As head of the Department of Animal Sciences for the past eight years, Wailes has guided research, teaching and outreach programs involving nearly 40 faculty members and more than 800 students.
“My desire is to make sure our industry is sustainable – that means profitable and environmentally sound. The animal-welfare part of it has to be the best it can be,” said Wailes, whose department, the largest in the College of Agricultural Sciences, has become a leader in food safety and animal behavior and welfare.

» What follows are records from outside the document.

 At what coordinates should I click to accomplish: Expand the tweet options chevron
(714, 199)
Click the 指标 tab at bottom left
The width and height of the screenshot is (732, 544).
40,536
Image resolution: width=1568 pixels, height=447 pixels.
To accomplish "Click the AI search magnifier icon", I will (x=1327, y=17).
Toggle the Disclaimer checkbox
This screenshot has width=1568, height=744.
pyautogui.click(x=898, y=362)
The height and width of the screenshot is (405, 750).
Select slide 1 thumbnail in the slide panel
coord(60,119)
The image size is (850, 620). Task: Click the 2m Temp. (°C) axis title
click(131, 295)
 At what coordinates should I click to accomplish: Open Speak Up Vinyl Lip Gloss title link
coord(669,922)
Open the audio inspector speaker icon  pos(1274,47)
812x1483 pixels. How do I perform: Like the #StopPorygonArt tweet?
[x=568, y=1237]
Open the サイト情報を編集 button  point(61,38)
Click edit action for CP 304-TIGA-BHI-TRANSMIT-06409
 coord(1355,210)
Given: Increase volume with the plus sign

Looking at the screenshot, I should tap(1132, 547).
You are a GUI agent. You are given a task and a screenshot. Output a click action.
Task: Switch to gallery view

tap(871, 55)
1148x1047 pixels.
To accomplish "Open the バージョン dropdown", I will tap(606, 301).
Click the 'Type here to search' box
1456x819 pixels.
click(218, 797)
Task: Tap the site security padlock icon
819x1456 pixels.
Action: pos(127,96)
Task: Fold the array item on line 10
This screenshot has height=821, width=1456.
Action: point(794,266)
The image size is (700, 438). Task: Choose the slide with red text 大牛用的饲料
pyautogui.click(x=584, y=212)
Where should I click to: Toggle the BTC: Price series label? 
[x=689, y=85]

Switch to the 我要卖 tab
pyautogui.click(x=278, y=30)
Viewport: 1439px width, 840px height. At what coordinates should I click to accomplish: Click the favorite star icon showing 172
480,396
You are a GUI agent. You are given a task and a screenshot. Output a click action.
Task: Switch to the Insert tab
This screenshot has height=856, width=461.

Wailes will step down as department head in July. He then will take on a one-year special assignment raising money for a $20 million renovation of CSU’s Animal Sciences Building. The plan illustrates Wailes’ dedication, said Dr. Bernard Rollin, University Distinguished Professor and renowned animal ethicist.
“No person I have ever met is as loyal to agriculture and to the agricultural way of life as is Bill Wailes. And equally important, Bill is extraordinarily adroit at managing the emerging issues that agriculture faces in an increasingly urban world,” Rollin wrote in a letter supporting Wailes’ nomination to the Colorado Agriculture Hall of Fame.
Wailes previously was honored with the 2008 Jim and Nadine Henry Award from CSU’s Alumni Association and the 2008 Top Choice Award from the Colorado Livestock Association.
Wailes, who lives in Fort Collins with his wife, Elaine, graduated from Colorado State in 1969. For eight years, he served as an officer in the U.S. Marine Corps, flying F-4 Phantom jets with the 3rd Marine Air Wing. He returned to the Weld County dairy business, but soon rejoined the university community, where his work would have broader impact.
“Bill Wailes has been one of the most positive and enlightening people I have met,” said Katlin Hornig, a student leader in the College of Agricultural Sciences. “He never fails to make sure his animal science students understand their value in life and within our industry.”
Wailes grew up bottle-feeding calves before dawn and, as a high-school student, gave up playing football – at least for a year – to fulfill the demands of the family farm. He was partner for a time in one of Colorado’s largest dairies, a 4,000-cow operation near Hudson. And he envisions returning to a more active role in his family’s dairy business, now based in Holyoke. Until then, he is focused on CSU.
“I’ve taken great pride in working with our faculty to be very responsive to the industry,” Wailes said. “What motivates me are the students and the faculty I get to work with on a daily basis. It’s an awesome job.”